►

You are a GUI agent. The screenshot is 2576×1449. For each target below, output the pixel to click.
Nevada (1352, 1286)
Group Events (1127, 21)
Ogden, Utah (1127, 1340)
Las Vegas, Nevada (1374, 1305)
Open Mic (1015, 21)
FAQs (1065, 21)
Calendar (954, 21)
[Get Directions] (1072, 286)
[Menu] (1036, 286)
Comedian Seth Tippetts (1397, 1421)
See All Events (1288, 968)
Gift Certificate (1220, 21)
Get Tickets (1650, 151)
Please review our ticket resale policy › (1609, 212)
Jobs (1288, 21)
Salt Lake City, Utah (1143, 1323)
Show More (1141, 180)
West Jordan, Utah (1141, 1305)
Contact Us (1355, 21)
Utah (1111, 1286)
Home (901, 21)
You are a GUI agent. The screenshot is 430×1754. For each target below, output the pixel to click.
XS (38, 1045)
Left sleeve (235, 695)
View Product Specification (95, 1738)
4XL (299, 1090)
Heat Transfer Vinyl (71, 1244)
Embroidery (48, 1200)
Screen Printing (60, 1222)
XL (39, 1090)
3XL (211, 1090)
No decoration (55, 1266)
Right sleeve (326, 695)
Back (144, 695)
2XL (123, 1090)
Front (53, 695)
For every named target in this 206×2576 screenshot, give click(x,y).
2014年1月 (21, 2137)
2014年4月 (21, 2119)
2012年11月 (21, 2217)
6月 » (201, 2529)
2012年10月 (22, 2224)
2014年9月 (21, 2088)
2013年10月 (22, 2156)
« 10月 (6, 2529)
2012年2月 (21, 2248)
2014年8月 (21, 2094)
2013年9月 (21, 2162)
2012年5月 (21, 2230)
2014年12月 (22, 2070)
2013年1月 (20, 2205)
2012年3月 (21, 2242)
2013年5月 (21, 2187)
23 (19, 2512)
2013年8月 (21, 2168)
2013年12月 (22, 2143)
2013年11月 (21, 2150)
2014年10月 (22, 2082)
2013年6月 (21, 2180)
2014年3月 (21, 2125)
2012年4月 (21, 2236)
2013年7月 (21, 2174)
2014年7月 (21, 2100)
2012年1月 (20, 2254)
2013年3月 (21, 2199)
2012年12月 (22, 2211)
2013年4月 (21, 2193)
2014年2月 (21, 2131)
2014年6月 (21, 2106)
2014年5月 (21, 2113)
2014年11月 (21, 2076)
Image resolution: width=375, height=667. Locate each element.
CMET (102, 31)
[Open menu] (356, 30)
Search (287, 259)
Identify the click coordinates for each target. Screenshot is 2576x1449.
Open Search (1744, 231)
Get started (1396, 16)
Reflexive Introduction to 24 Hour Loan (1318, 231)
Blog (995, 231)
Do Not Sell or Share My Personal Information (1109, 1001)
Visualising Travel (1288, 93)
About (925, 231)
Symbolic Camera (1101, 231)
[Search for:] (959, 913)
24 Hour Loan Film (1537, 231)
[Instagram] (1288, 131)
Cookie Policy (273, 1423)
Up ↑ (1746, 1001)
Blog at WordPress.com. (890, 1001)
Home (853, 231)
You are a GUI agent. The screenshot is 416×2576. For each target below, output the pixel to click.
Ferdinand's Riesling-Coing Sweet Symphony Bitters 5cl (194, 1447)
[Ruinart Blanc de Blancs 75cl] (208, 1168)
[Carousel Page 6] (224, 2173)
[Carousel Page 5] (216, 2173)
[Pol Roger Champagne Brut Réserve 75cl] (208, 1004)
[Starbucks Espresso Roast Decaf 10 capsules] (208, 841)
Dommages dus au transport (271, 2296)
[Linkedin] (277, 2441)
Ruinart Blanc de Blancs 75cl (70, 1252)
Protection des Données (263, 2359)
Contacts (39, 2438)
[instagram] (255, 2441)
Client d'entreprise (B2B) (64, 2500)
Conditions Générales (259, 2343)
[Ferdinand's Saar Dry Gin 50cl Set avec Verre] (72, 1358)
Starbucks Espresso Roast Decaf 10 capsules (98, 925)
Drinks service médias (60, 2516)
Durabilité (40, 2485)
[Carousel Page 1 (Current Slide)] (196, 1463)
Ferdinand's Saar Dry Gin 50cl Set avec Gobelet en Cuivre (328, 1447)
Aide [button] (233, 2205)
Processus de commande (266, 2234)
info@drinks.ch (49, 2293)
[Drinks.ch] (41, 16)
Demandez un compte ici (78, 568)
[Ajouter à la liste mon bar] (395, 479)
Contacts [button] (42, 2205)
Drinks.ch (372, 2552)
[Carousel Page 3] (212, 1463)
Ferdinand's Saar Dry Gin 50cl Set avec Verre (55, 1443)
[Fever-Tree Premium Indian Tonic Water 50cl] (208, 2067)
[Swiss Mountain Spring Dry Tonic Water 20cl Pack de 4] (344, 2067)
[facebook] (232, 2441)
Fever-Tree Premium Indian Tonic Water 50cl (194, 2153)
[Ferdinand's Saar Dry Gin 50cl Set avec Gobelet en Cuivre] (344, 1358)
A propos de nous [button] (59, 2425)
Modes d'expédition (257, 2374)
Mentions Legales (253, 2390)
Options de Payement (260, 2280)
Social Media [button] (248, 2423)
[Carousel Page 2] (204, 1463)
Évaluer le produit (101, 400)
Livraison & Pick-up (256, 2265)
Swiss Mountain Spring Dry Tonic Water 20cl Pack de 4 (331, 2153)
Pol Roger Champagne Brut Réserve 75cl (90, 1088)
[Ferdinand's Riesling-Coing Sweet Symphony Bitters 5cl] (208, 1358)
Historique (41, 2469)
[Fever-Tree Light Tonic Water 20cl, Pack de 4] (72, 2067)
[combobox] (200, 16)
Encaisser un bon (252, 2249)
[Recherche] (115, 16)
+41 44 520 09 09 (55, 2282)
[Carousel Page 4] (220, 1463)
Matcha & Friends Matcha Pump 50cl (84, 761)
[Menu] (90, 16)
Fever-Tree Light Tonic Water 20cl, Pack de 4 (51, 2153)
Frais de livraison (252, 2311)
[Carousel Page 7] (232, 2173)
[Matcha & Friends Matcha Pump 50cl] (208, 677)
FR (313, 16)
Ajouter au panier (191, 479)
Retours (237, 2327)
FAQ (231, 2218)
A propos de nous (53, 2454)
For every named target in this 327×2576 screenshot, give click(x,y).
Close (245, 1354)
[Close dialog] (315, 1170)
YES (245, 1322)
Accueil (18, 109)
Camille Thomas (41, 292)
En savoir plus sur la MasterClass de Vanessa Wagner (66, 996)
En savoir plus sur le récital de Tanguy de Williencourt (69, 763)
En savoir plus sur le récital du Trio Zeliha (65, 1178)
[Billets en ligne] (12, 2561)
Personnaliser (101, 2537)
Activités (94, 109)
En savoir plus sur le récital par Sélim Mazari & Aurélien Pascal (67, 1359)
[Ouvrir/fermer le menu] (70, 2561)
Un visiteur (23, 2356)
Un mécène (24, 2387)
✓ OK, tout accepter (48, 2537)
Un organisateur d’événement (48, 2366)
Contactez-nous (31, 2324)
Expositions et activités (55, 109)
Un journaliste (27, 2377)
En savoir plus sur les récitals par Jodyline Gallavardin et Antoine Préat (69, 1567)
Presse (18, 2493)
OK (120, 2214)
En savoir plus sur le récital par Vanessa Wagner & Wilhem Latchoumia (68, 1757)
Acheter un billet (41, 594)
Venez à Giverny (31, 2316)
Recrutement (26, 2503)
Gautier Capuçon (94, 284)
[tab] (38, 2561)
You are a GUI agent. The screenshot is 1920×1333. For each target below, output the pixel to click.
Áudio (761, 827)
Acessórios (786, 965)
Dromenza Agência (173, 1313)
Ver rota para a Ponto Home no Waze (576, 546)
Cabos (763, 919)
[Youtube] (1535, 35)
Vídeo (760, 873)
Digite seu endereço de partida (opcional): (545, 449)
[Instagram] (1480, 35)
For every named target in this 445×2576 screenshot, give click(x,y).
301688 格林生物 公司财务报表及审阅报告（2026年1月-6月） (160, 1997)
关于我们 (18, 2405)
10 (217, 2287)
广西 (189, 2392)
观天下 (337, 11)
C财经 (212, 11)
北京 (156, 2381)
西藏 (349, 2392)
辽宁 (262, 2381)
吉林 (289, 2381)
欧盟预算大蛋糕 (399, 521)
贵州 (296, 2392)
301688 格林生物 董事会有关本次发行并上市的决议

◄

Exercise details
Set down, unchanged, only those lines above that fall between the line with "Comedian Seth Tippetts (1397, 1421)" and the line with "2013年11月 (21, 2150)", the two end lines included.

Your solution
Comedian Seth Tippetts (1397, 1421)
See All Events (1288, 968)
Gift Certificate (1220, 21)
Get Tickets (1650, 151)
Please review our ticket resale policy › (1609, 212)
Jobs (1288, 21)
Salt Lake City, Utah (1143, 1323)
Show More (1141, 180)
West Jordan, Utah (1141, 1305)
Contact Us (1355, 21)
Utah (1111, 1286)
Home (901, 21)
You are a GUI agent. The screenshot is 430×1754. For each target below, output the pixel to click.
XS (38, 1045)
Left sleeve (235, 695)
View Product Specification (95, 1738)
4XL (299, 1090)
Heat Transfer Vinyl (71, 1244)
Embroidery (48, 1200)
Screen Printing (60, 1222)
XL (39, 1090)
3XL (211, 1090)
No decoration (55, 1266)
Right sleeve (326, 695)
Back (144, 695)
2XL (123, 1090)
Front (53, 695)
For every named target in this 206×2576 screenshot, give click(x,y).
2014年1月 (21, 2137)
2014年4月 (21, 2119)
2012年11月 (21, 2217)
6月 » (201, 2529)
2012年10月 (22, 2224)
2014年9月 (21, 2088)
2013年10月 (22, 2156)
« 10月 (6, 2529)
2012年2月 (21, 2248)
2014年8月 (21, 2094)
2013年9月 (21, 2162)
2012年5月 (21, 2230)
2014年12月 (22, 2070)
2013年1月 (20, 2205)
2012年3月 (21, 2242)
2013年5月 (21, 2187)
23 (19, 2512)
2013年8月 (21, 2168)
2013年12月 (22, 2143)
2013年11月 (21, 2150)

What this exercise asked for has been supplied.